• _DATA EXCERPTS_

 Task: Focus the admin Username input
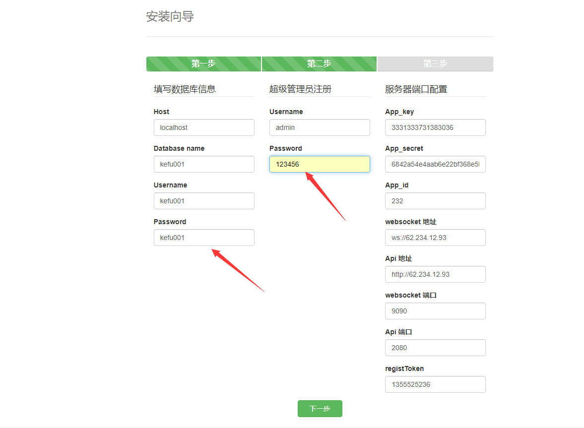coord(320,127)
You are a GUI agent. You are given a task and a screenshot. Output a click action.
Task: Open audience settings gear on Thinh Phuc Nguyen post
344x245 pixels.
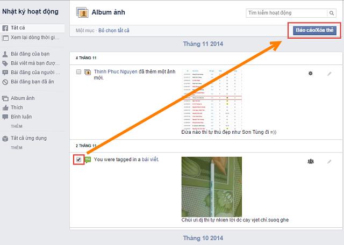[x=311, y=74]
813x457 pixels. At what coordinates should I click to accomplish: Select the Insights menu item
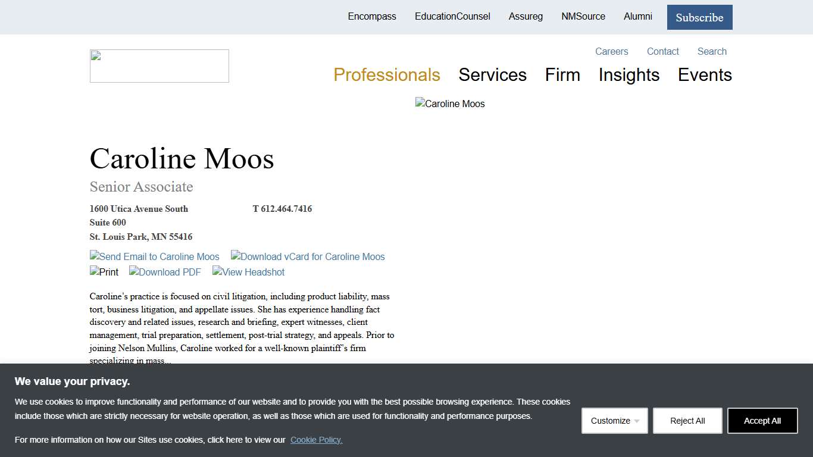(x=629, y=75)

• _WHAT YOU HAVE TO DO_
From the line that contains "344x245 pixels." through the last line of the entries, transcribe every line exactly, leaving out the pictures.

• _EXERCISE RESPONSE_
344x245 pixels.
[x=311, y=74]
813x457 pixels. At what coordinates should I click to accomplish: Select the Insights menu item
(x=629, y=75)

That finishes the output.